Control the number of top tokens to consider. Disabled: -1.


  • top_a

Controls the threshold probability for tokens, reducing randomness when AI certainty is high. Does not significantly affect output creativity. Disabled: 0.


  • min_p

Controls the minimum probability for a token to be considered, relative to the probability of the most likely token. Disable: 0.


  • tfs

Tail-Free Sampling. Eliminates low probability tokens after identifying a plateau in sorted token probabilities. It minimally affects the creativity of the output and is best used for longer texts. Disabled: 1.


  • eta_cutoff

Used in Eta sampling, it adapts the cutoff threshold based on the entropy of the token probabilities, optimizing token selection. Value is in units of 1e-4. Disabled: 0.


  • epsilon_cutoff

Used in Epsilon sampling, it sets a simple probability threshold for token selection. Value is in units of 1e-4. Disabled: 0.


  • typical_p

This method regulates the information content in the generated text by sorting tokens based on the sum of entropy and the natural logarithm of token probability. It has a strong effect on output content but still maintains creativity even at low settings. Disabled: 1.


  • mirostat_mode

The mirostat mode to use. Only 2 is currently supported. Mirostat is an adaptive decoding algorithm that generates text with a predetermined perplexity value, providing control over repetitions and thus ensuring high-quality, coherent, and fluent text. Disabled: 0.


  • mirostat_tau

The target "surprise" value that Mirostat works towards. Range is in 0 to infinity.


  • mirostat_eta

The learning rate at which Mirostat updates its internal suprise value. Range is from 0 to infinity.


  • use_beam_search

Whether to use beam search instead of normal sampling.


  • length_penalty

Penalize sequences based on their length. Used in beam search.


  • early_stopping

Controls the stopping condition for beam search. It accepts the following values: True, where the generation stops as soon as there are best_of complete candidates; False, where an heuristic is applied and the generation stops when is it very unlikely to find better candidates; "never", where the beam search procedure only stops when there cannot be better candidates (canonical beam search algorithm).


  • stop

List of strings (words) that stop the generation when they are generated. The returned output will not contain the stop strings.


  • stop_token_ids

List of token IDs that stop the generation when they are generated. The returned output will contain the stop tokens unless the stop tokens are special tokens (e.g. EOS).

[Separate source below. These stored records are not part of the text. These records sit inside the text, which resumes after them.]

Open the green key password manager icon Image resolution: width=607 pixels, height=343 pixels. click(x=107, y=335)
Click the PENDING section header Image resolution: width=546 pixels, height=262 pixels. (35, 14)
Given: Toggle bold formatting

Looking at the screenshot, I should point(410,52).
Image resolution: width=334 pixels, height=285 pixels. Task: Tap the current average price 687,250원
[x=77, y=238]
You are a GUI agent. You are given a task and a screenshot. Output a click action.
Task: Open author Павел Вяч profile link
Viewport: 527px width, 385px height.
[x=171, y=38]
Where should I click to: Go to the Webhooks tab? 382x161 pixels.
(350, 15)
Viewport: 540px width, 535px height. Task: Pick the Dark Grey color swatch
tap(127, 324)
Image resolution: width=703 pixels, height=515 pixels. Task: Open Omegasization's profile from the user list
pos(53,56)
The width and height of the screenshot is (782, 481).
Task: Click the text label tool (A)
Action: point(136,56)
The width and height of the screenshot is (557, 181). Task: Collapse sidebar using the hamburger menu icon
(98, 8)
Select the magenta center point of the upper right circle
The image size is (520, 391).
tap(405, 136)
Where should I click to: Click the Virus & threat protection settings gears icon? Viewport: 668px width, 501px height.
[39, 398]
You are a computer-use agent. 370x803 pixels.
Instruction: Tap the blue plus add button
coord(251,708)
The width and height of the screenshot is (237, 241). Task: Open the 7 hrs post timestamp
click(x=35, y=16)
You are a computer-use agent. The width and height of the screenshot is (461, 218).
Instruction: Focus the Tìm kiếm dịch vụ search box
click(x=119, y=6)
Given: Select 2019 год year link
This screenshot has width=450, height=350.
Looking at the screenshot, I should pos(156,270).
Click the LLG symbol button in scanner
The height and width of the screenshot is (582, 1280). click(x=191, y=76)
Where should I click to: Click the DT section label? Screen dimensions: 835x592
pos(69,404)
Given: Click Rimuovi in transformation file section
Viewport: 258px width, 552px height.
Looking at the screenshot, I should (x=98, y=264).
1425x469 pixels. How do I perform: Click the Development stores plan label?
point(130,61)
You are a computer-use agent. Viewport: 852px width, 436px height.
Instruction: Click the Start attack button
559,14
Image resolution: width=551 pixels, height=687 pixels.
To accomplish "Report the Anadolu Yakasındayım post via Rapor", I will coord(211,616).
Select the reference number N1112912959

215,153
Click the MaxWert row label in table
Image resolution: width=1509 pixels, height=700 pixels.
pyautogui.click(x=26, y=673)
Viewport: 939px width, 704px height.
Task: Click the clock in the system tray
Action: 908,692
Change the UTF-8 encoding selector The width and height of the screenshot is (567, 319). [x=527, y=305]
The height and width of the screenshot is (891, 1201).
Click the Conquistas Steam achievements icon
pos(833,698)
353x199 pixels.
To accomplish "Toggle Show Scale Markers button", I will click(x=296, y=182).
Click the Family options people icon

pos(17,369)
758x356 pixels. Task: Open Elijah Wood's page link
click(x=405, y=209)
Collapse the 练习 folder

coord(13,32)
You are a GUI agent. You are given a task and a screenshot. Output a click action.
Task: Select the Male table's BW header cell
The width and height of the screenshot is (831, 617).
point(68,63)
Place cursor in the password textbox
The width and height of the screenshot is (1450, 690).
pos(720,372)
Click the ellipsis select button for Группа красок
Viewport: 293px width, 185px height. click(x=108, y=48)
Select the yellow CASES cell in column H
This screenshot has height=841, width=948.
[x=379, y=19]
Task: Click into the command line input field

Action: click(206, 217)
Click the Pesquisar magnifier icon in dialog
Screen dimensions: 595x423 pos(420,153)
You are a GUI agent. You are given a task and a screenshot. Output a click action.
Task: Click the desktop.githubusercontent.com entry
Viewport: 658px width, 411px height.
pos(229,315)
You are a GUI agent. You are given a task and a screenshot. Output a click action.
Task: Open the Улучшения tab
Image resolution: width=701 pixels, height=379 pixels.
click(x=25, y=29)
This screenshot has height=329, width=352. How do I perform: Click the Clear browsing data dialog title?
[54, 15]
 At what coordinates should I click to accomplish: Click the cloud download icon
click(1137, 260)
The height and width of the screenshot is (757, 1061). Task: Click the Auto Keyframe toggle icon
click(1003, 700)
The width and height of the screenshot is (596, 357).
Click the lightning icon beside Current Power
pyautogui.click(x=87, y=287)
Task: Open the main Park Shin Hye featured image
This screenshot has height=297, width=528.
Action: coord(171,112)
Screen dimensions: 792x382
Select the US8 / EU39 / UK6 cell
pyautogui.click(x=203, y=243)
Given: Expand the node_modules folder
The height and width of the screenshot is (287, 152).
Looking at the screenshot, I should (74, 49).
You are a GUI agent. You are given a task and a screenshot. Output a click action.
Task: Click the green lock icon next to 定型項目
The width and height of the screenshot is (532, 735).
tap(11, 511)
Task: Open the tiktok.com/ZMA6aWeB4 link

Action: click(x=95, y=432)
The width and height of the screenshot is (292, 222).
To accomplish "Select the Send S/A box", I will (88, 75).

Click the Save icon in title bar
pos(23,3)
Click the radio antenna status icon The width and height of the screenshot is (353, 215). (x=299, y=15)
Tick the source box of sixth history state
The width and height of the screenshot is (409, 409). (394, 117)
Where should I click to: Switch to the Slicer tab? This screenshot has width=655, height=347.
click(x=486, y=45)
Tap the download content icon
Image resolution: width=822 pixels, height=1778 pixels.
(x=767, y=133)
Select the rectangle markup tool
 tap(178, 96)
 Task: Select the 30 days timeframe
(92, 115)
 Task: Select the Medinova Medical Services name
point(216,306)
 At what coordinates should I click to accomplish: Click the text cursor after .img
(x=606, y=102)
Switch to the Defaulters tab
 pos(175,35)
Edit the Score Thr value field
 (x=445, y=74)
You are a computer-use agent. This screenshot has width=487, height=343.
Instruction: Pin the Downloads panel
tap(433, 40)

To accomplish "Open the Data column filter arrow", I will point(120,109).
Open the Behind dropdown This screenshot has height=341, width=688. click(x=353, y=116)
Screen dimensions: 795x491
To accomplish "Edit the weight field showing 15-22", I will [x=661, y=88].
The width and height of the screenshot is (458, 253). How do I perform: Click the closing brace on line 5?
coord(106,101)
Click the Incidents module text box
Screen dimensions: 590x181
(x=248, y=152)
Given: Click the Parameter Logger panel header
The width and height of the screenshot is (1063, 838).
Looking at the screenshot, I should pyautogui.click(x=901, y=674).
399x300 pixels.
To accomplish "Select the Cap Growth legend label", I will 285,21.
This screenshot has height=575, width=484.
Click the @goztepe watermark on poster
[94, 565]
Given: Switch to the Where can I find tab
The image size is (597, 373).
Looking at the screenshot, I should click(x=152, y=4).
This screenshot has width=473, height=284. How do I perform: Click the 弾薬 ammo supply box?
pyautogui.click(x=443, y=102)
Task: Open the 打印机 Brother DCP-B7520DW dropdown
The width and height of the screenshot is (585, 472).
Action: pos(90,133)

  • include_stop_str_in_output

Whether to include the stop strings in output text. Default: False.


  • ignore_eos

Whether to ignore the EOS token and continue generating tokens after the EOS token is generated.


  • max_tokens

The maximum number of tokens to generate per output sequence.


  • logprobs

Number of log probabilities to return per output token. Note that the implementation follows the OpenAI API: The return result includes the log probabilities on the logprobs most likely tokens, as well as the chosen tokens. The API will always return the log probability of the sampled token, so there may be up to logprobs+1 elements in the response.


  • prompt_logprobs

Number of log probabilities to return per prompt token.


  • custom_token_bans

List of token IDs to ban from being generated.


  • skip_special_tokens

Whether to skip special tokens in the output. Default: True.


  • spaces_between_special_tokens

Whether to add spaces between special tokens in the output. Defaults: True.


  • logits_processors

List of LogitsProcessors to change the probability of token prediction at runtime. Aliased to logit_bias in the API request body.